Hacker News new | ask | show | jobs
by ubolonton_ 845 days ago
What do you mean by “parse of that tree to get useful structures out”? Can you provide some concrete examples?
2 comments

Yeah suppose you write a simple config language like:

  let a = 12;
  let b = a + 5;
  ...

Tree-Sitter will give you a tree like

   Node(type="file", range=..., children=[
     Node(name="let_item", range=... children=[
       Node(name="identifier", range=...)
       Node(name="expression", range=..., children=[
         Node(name="integer_literal", range=...)
   ...
Whereas Nom/Chumsky will give you:

    struct File {
      let_items: Vec<LetItem>,
      ..
    };
    struct LetItem {
      name: String,
      expression: Expression,
    };
    ...
Essentially Tree-Sitter's output is untyped, and ad-hoc, whereas Nom/Chumksy's is fully validated and statically typed.

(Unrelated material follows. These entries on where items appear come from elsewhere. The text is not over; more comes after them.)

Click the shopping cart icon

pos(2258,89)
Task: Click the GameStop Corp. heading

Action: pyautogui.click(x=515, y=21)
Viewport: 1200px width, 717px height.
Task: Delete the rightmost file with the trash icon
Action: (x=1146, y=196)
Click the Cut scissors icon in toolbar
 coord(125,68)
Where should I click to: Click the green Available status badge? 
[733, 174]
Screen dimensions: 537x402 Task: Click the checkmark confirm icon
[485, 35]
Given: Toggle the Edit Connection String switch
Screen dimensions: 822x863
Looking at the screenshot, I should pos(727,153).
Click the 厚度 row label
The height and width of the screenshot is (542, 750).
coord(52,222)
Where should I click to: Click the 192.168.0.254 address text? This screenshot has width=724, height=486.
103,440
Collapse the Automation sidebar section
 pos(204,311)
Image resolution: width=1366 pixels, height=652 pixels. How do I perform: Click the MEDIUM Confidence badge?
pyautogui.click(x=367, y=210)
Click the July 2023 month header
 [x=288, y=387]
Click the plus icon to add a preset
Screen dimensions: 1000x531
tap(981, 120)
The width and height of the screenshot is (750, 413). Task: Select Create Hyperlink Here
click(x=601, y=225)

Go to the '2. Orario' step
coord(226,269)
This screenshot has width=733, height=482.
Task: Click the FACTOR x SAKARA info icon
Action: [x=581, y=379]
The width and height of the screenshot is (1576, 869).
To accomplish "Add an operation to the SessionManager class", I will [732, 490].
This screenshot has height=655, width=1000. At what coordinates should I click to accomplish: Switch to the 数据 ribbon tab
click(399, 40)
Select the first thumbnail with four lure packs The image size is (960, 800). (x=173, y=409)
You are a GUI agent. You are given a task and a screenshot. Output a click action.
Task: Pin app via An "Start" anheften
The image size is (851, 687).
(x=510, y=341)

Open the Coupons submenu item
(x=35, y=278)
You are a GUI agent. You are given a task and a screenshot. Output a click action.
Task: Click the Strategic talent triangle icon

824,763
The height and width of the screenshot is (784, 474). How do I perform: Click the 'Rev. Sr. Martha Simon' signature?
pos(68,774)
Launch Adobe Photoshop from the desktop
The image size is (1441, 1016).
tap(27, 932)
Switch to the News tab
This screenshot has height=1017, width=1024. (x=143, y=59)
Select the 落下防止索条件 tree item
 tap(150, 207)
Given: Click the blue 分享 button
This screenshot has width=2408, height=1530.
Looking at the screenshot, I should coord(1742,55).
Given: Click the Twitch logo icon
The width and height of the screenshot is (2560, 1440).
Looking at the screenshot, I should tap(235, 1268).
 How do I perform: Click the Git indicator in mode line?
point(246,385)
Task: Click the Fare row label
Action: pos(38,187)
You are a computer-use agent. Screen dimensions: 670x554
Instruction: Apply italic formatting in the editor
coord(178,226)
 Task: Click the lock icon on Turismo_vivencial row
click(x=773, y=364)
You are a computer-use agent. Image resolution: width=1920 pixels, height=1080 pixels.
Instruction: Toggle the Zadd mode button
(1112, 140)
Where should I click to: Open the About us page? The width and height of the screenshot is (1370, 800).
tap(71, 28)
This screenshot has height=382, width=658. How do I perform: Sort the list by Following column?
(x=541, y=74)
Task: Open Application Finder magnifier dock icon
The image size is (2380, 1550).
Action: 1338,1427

In some cases Tree-Sitter's output is totally fine (e.g. for syntax highlighting, or rough code intelligence). But if you're going to want to do stuff with the data like actually process/compile it, or provide 100% accurate code intelligence then I think Nom/Chumksy make more sense.

The downsides of Nom/Chunksy are: pretty advanced Rust with lots of generics (error messages can be quite something!), and keeping track of source code spans (where did the `LetItem` come from) can be a bit of a pain, whereas Tree-Sitter does that automatically.

Ok, understood. I was confused by the phrase "parse of that tree".

Tree-sitter's output is closer to being "dynamic" than "untyped", though.

It's not too hard to build a layer on top of tree-sitter (out of the core lib) to generate statically typed APIs. I haven't felt the need for that yet, but it may be worth exploring.

> actually process/compile it

At work, I built a custom embedded DSL, using tree-sitter for parsing. It has worked well enough so far. The dynamically-typed nature of tree-sitter actually made it easier to port the DSL to multiple runtimes.

> provide 100% accurate code intelligence

Totally agree that tree-sitter cannot be used for this, if we are aiming for 100%.

Not the person you’re asking, but basically anything that needs to happen after the initial parsing stage. So you convert your raw text into an AST, but there’s usually some processing you need to do after that.

Maybe you need to optimize the data, maybe you need to do some error checking. Lots of code is syntactically valid but not semantically valid, and usually those semantic errors will persist into the AST (in my limited experience).